T Cell Exhaustion and the Role of Infections in Alzheimer's Disease

Is Alzheimer's disease the result of persistent infection, or the interaction of several different persistent infections? If a long-term burden of infection is a primary driver of the development of the condition, it would help to explain why lifestyle factors strongly associated with other age-related conditions, such as obesity and lack of exercise, don't correlate anywhere near as well with Alzheimer's incidence. Given the apparent importance of chronic inflammation in Alzheimer's pathology, one might expect it to be more of a lifestyle condition than is in fact the case. But chronic infection has a different, overlapping incidence, and this may better fit the observed pattern of disease.

Researchers here discuss this view of Alzheimer's disease in the context of their analysis of immune cell populations, finding that T cell exhaustion tends to correlate with the severity of Alzheimer's symptoms. T cell exhaustion is a complex, loosely defined, and not fully understood phenomenon in which an increasing number of T cells respond poorly to antigen presentation. They don't react as aggressively as they should, and immune function is compromised as a consequence. This is distinct from T cell senescence, also a feature of aging. Exhaustion is a state that appears to be reversible, given the right changes in regulatory systems.

T cell exhaustion is associated with cognitive status and amyloid accumulation in Alzheimer's disease

In this study we examined immune system alterations early in the progression to Alzheimer's disease (AD). We observed multiple changes across the peripheral innate and adaptive immune systems associated with amyloid and cognitive status within our aging cohort. In the innate immune system, we observed increased plasmacytoid and myeloid dendritic cells in amyloid positive participants, but these changes were particularly pronounced in those with mild cognitive impairment. We also observed a decrease in total natural killer cells with amyloid positivity. When the adaptive immune system was examined, we observed increases in total T cells and B cells in amyloid positive participants.

To further understand alterations in the T cell pool we used flow cytometry to interrogate T cell differentiation and function. We observed an increase in differentiated CD4+ and CD8+ T cell phenotypes in amyloid positive participants with mild cognitive impairment. Surprisingly, we observed an increase in functional CD4+ and CD8+ T cells in amyloid positive cognitively normal participants, while those from amyloid positive mild cognitive impairment subjects had a dramatic increase in exhausted T cells. Importantly when T cell function was compared to cognitive status as determined by mini-mental state examination (MMSE), patients with the lowest score had the highest number of exhausted cells.
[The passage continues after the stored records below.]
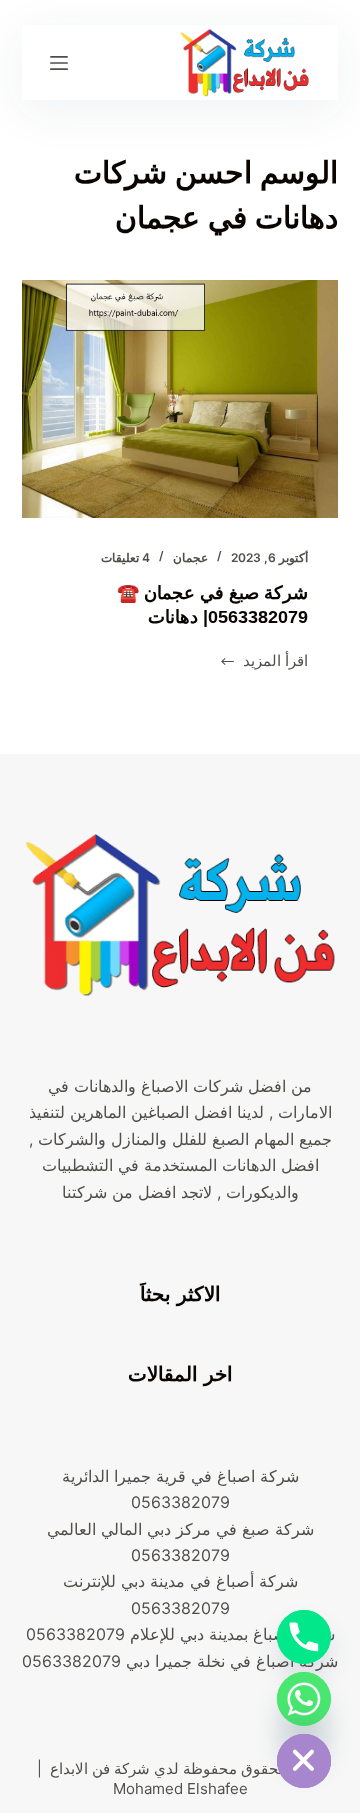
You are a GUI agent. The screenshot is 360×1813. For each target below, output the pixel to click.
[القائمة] (59, 63)
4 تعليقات (125, 557)
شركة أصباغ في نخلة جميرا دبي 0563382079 (180, 1661)
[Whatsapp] (304, 1699)
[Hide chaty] (304, 1761)
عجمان (190, 557)
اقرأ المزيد (264, 662)
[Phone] (304, 1637)
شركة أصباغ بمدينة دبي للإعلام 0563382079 (180, 1634)
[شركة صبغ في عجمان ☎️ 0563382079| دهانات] (180, 399)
Understanding how inflammation and the immune response control the development of AD is critical to develop new treatments. While AD is a disease of the brain, our results demonstrate changes of the immune system in the blood. The increases in both plasmacytoid and myeloid dendritic cells are suggestive of an ongoing response in amyloid positive participants regardless of cognitive status that precedes dementia.

Given the numerous links between infection, inflammation, and AD our results suggest two models where T cells may be the nexus for disease. In the first, amyloid production is a response to simmering infections in periphery and brain with the multiple chronic pathogens all humans carry. Individuals who have strong T cell function control the replication of these pathogens and remain cognitively normal. This would explain why particpants who have the most functional T cells still have the highest MMSE score. But in individuals who lose T cell function, chronic pathogens reactivate, overstimulate innate responses, particularly type I interferon production, potentially leading to cognitive impairment. This is the model we favor and suggests rejuvenation of T cells by immune checkpoint inhibitors and other treatments may be a plausible ex vivo therapy for AD.

An alternative model posits that the cytokine production by the T cells while participants are cognitively normal drives the development of cognitive impairment. Support for this idea is provided by a recent study that used in vitro cultured stem cell derived neurons, astrocytes, and microglia incubated with healthy peripheral blood mononuclear cells (PBMCs) that showed increased microglial activation and inflammation driven by CD8+ T cells mediated by CXCR3 driven infiltration. While these are important and interesting results there are two reasons that a protective rather than pathogenic role for T cells may be warranted. First, from a teleological point of view the increased function may be a form of resilience helping to stave off disease from chronic innate inflammation as we described earlier. The second, is that several studies have observed an increase in IFN╬│ that is associated with slower symptomatic progression in AD. Discerning between these two models will require a longitudinal study to understand the exact temporal relationship between T cell function, exhaustion, and cognitive function.